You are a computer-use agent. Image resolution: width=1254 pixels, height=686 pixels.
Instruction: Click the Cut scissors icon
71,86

...

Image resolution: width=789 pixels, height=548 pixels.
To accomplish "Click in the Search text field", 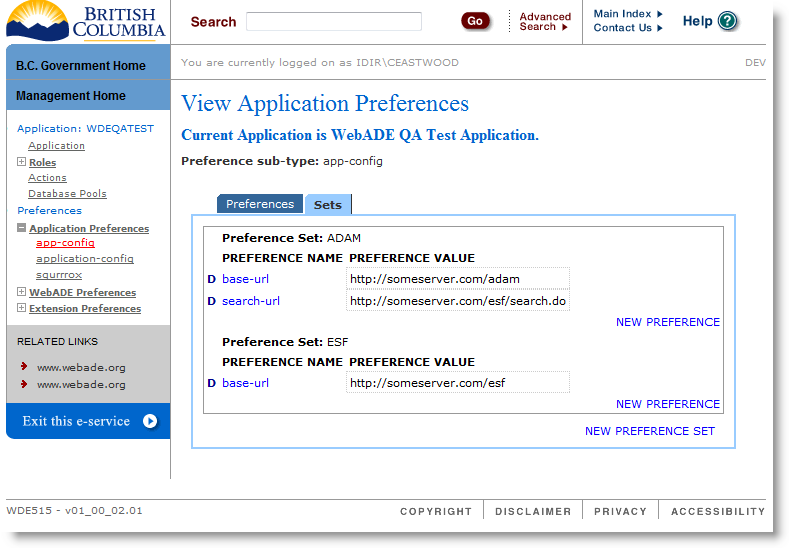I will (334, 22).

--

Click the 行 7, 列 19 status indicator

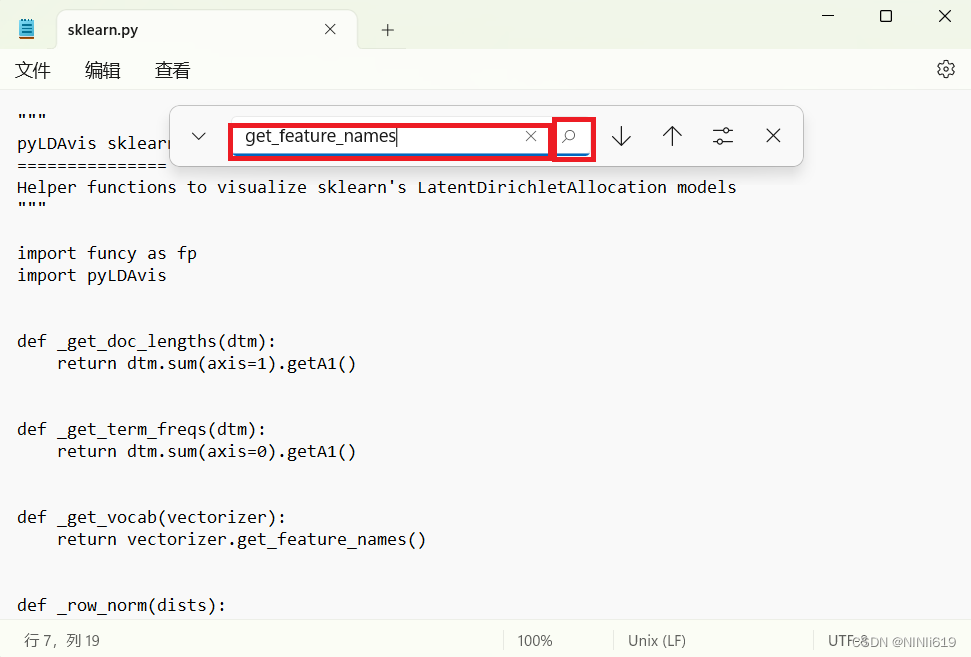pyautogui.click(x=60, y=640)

- Aim of the task
Go through the listing above and return each line where the word "height" occurs.

- Answer to this exercise
You are a computer-use agent. Image resolution: width=1254 pixels, height=686 pixels.
Image resolution: width=789 pixels, height=548 pixels.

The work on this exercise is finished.